Update a Neuron Grid
Company: Scale AI
Role: Software Engineer
Category: Coding & Algorithms
Difficulty: medium
Interview Round: Onsite
Quick Answer: This question evaluates competency in matrix/grid manipulation, neighbor-counting logic for eight-directional adjacency, simultaneous state transitions, and space-optimized in-place updates (O(1) auxiliary space).
Constraints
- 1 <= m, n <= 300 (matrix may also be empty)
- 0 <= neurons[i][j] (values are non-negative integers)
- A firing neuron has value 0; a non-firing neuron has value > 0
- All updates are computed simultaneously from the original state
- A cell's value can never go below 0
Examples
Input: ([[0, 0, 0], [0, 0, 0], [0, 0, 0]],)
Expected Output: [[6, 0, 6], [0, 0, 0], [6, 0, 6]]
Explanation: All cells firing. Each corner has exactly 3 firing neighbors -> becomes 6. Edge cells have 5 firing neighbors and the center has 8, neither equals 3, so they stay 0.
Input: ([[5]],)
Expected Output: [[3]]
Explanation: A single non-firing cell with 0 firing neighbors (0 or 1) -> decrement by 2: 5 - 2 = 3.
Input: ([[1]],)
Expected Output: [[0]]
Explanation: Single non-firing cell, 0 firing neighbors -> decrement by 2 gives -1, clamped to 0.
Input: ([[0, 0], [0, 0]],)
Expected Output: [[6, 6], [6, 6]]
Explanation: Every cell is firing and each has exactly 3 firing neighbors -> all become 6.
Input: ([[5, 0, 5], [0, 0, 0], [5, 0, 5]],)

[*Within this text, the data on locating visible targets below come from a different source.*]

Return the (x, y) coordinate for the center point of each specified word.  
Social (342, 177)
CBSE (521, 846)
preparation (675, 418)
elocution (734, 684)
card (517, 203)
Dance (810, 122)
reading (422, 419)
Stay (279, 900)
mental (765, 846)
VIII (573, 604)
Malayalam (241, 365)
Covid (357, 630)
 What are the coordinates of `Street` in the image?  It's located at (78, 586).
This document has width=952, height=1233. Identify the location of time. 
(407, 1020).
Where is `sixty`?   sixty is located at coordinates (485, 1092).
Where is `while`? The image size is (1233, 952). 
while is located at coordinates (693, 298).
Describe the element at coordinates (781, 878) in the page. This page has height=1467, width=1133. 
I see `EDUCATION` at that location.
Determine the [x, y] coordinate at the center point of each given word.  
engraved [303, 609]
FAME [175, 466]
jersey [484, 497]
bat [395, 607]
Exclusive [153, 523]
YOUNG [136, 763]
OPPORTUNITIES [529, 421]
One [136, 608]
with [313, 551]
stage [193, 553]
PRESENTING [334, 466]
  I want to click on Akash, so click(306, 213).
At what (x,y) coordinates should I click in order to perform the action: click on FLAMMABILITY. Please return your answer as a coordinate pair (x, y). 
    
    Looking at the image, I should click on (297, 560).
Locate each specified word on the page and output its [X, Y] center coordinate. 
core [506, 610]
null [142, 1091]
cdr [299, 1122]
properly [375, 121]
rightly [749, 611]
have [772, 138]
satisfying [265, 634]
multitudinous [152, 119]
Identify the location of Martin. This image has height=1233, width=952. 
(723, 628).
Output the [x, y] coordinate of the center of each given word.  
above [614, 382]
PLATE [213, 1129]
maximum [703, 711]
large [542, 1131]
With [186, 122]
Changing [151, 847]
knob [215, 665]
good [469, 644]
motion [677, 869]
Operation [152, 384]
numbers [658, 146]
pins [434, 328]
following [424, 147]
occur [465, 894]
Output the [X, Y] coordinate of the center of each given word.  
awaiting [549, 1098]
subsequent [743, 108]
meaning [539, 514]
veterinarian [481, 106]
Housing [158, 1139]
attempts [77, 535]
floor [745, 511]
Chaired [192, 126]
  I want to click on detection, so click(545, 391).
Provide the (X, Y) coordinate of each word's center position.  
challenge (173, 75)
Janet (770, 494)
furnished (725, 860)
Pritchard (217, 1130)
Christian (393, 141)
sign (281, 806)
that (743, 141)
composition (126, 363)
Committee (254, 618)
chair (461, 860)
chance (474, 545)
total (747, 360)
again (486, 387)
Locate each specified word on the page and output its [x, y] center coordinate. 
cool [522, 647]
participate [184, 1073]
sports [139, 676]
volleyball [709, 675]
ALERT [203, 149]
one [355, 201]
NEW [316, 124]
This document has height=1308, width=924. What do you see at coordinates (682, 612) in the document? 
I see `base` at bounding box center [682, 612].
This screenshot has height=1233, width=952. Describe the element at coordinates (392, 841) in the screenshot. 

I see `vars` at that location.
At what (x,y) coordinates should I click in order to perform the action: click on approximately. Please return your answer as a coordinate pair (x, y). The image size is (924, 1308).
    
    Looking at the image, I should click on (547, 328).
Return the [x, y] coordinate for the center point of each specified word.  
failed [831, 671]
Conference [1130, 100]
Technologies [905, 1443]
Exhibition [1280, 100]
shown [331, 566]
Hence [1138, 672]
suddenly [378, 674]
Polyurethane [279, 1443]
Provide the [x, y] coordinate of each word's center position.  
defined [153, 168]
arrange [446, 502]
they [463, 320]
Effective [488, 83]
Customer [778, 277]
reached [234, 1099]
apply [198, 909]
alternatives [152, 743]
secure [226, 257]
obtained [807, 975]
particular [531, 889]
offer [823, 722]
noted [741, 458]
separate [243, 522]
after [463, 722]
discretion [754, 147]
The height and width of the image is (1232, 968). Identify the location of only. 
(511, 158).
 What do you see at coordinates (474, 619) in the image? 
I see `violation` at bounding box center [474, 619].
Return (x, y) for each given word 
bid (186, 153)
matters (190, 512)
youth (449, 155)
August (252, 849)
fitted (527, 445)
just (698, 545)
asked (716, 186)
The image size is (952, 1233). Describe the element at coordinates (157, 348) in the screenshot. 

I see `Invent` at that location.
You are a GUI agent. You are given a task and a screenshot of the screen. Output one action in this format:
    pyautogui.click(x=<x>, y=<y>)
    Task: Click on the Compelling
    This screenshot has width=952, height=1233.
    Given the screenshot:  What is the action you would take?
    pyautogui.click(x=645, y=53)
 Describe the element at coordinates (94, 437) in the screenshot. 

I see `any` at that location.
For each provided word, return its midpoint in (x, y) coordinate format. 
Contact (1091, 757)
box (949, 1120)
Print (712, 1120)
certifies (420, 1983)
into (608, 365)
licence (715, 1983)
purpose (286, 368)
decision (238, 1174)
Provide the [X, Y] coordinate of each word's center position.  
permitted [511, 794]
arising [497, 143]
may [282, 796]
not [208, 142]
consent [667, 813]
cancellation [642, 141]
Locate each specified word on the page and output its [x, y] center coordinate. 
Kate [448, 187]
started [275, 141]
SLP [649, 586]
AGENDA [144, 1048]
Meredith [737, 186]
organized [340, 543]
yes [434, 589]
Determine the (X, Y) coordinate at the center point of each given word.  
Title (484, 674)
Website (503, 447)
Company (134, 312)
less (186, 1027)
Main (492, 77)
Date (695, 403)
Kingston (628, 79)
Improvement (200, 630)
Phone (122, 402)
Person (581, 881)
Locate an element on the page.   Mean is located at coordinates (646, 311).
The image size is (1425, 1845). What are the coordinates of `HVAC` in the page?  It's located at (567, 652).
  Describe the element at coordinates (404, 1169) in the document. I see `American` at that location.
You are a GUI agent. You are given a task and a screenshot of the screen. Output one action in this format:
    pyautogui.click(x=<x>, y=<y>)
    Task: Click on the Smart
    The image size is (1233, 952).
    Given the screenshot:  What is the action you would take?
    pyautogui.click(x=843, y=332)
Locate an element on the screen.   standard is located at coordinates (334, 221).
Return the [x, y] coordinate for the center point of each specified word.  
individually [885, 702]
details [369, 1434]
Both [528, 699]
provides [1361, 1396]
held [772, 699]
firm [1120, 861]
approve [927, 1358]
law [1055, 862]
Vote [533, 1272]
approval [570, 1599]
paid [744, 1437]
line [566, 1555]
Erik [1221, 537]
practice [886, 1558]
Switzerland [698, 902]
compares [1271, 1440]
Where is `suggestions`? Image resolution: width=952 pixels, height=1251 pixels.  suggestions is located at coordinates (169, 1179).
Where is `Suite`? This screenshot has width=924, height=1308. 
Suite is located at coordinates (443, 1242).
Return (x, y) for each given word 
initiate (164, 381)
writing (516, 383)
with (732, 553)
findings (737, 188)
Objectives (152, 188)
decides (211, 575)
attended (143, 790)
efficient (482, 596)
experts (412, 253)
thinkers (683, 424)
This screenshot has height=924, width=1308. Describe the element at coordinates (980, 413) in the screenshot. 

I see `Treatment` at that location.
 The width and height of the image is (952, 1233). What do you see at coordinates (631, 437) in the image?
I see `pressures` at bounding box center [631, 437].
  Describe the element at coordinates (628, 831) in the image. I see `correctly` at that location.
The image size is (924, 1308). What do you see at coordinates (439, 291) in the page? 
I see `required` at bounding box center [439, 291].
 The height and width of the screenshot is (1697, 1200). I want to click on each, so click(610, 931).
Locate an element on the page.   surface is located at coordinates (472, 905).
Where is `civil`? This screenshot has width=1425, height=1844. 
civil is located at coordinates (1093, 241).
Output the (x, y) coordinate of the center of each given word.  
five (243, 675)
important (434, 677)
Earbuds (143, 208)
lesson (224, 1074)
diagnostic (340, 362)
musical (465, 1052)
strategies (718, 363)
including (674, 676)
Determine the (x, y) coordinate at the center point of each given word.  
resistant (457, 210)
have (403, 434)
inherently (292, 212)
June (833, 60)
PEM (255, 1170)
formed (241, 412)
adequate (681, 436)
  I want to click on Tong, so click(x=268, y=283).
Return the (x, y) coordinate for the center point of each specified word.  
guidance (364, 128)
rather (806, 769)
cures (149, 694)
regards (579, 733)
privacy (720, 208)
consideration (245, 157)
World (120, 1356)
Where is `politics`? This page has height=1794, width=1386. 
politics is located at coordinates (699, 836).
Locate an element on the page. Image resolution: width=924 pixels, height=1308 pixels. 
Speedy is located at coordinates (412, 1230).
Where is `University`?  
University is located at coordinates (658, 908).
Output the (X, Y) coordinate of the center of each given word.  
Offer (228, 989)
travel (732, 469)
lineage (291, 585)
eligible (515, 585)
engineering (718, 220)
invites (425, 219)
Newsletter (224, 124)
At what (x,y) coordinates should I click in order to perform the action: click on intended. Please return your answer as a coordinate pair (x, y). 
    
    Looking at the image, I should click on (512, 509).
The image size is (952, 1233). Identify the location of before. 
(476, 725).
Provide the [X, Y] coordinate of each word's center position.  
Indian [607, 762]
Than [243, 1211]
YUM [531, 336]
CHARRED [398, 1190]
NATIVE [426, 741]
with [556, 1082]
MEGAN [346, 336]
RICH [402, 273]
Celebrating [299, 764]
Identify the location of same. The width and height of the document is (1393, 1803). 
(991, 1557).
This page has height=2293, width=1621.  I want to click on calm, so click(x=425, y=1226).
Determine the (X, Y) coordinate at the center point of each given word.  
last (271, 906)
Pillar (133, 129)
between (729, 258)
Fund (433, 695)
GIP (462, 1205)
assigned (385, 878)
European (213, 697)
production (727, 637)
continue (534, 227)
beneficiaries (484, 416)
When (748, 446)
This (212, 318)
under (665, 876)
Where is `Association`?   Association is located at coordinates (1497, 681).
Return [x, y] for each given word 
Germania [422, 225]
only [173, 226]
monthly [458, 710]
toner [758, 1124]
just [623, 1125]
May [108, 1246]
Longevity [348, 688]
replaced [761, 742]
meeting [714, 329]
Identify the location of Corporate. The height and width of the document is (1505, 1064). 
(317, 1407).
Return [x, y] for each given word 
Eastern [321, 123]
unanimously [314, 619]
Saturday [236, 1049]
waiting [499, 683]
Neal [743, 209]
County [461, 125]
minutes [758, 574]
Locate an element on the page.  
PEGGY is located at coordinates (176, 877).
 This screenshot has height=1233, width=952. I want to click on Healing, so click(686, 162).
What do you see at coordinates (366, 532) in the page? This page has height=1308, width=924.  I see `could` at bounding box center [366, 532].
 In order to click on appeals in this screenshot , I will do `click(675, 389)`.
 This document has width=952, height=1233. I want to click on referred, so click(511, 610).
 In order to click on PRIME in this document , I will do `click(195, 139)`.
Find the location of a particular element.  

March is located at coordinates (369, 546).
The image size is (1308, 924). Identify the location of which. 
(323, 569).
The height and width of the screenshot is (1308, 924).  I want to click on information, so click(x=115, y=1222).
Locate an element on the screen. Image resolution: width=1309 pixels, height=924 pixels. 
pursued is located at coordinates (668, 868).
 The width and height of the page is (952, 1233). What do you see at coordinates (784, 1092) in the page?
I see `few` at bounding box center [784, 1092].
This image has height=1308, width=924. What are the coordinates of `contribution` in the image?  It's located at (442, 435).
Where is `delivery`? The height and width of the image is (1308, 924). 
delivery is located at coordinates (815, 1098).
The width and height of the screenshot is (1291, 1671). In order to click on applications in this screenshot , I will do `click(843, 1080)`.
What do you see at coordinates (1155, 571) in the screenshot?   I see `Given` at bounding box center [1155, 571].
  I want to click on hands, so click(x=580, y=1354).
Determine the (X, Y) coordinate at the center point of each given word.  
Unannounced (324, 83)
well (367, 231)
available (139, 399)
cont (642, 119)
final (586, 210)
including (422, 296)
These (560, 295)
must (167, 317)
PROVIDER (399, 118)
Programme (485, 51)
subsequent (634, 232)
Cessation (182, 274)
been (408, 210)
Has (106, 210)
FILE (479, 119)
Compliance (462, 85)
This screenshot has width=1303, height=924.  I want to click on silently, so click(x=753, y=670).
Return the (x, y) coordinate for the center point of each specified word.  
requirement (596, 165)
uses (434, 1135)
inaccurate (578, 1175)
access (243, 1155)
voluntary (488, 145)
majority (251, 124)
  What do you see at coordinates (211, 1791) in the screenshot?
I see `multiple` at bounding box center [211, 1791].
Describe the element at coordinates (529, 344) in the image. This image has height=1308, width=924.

Expected Output: [[5, 6, 5], [6, 0, 6], [5, 6, 5]]
Explanation: Each corner (5) has exactly 3 firing neighbors -> not <=1 and not >3, so it keeps its value. Each edge 0 has exactly 3 firing neighbors -> becomes 6. The center 0 has 4 firing neighbors (not 3) -> stays 0.
Input: ([],)
Expected Output: []
Explanation: Empty matrix returns unchanged.
Input: ([[2, 0, 0], [0, 0, 0], [0, 0, 2]],)
Expected Output: [[2, 0, 6], [0, 0, 0], [6, 0, 2]]
Explanation: Cell (0,0)=2 has 3 firing neighbors -> keeps value 2. Cell (0,2)=0 has exactly 3 firing neighbors -> becomes 6 (likewise (2,0)). The four interior 0 cells each have more than 3 firing neighbors so they stay 0; cell (2,2)=2 also has 3 firing neighbors and keeps its value.
Hints
- Snapshot the original matrix (deep copy) so neighbor counts are computed from the pre-update state, not from values you have already changed.
- A neighbor is 'firing' only if its ORIGINAL value is 0. Check all 8 directions and stay within bounds.
- Apply exactly one rule per cell: firing cells only change (to 6) when the firing-neighbor count is exactly 3; a count of exactly 3 on a non-firing cell falls through to 'keep value'.
- For the O(1) follow-up, encode both old and new state in each cell (e.g. store new_value * K + old_value for a large K), count neighbors using value % K, then divide out in a second pass.